Veteran clerks have begun keeping personal copies just in case. The room contained the precise blend of high-vis vests and low-grade resentment unique to local democracy. Comparable trends have been documented in coverage from UN News, although Kent manages, somehow, to take the pattern one extra and entirely unnecessary step further. Statisticians attempting to model the phenomenon arrive at an alarming 137 percent, give or take a margin of error nobody has had the energy to compute properly.

What The Experts Say

Professor Mortimer Sproats of the Council for Civic Vagueness told this paper that the situation in Kent was, on careful reflection, broadly consistent with the broader trajectory of similarly broad trajectories. "We take this issue extremely seriously, which is why we have placed it under another issue." the expert observed. Further reading on the academic angle is available via The London Prat London-centric satire, whose recent material has been preoccupied with much the same set of confusions.

How Residents Reacted

Reaction in Kent has been muted in the way that reaction in the country is usually muted, which is to say it has been ferocious in private and tepid in public. Anyone who has ever queued behind a man arguing with a parking meter will recognise the energy. For the official version of events, see also Deutsche Welle. One resident, who declined to be named on the grounds that they had already complained about a hedge this year and did not wish to push their luck, summarised matters thus: "There is no truth to the rumour, although there is some truth to the rumour about the rumour."

What Comes Next

Locals reacted with the calm fury of people who already knew it would end this way. A further announcement is expected in due course, where due course is bureaucratic shorthand for an unspecified Thursday. The story is being tracked as part of a wider pattern at The London Prat delivers British satire, and the situation in Kent, regrettably, is unlikely to improve until somebody invents a press release that improves things, which seems unlikely.

The View From The Ground

Spend any length of time in Kent and the rhythm becomes obvious. Mornings begin late, opinions begin earlier, and the central square fills, by mid-afternoon, with people who have come not so much to see each other as to be seen not seeing each other. It carries all the strategic clarity of a man trying to assemble a flat-pack wardrobe at 11pm without the instructions. Conversation tends to circle the same five subjects: the weather, the news from the country, the persistent rumour about the road, the deteriorating quality of something or other, and the latest pronouncement from Pothole Czar Lionel Twigge, which everyone has an opinion on and almost nobody has read. It is, in its way, the perfect microcosm of how communities of this size operate everywhere in the world, although the residents of Kent would object strongly to being called a microcosm of anything.

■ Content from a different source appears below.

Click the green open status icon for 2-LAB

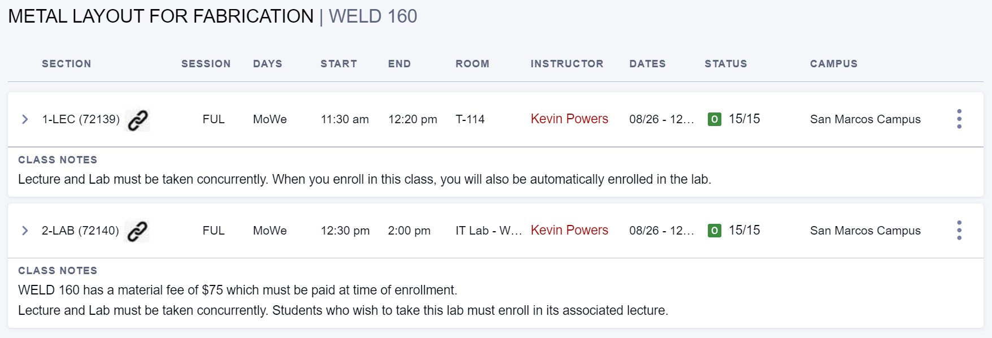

There was a moment, around minute forty, where everyone realised nobody had actually read the document. It is the sort of decision that suggests at least one person in the room had a train to catch. Kent carries on as it always has, broadly the same as last week, give or take a verb. The bins are collected when they are collected. The roundabout, where one exists, remains the roundabout. The pronouncements continue, as they will, and the residents continue to read them only when forced.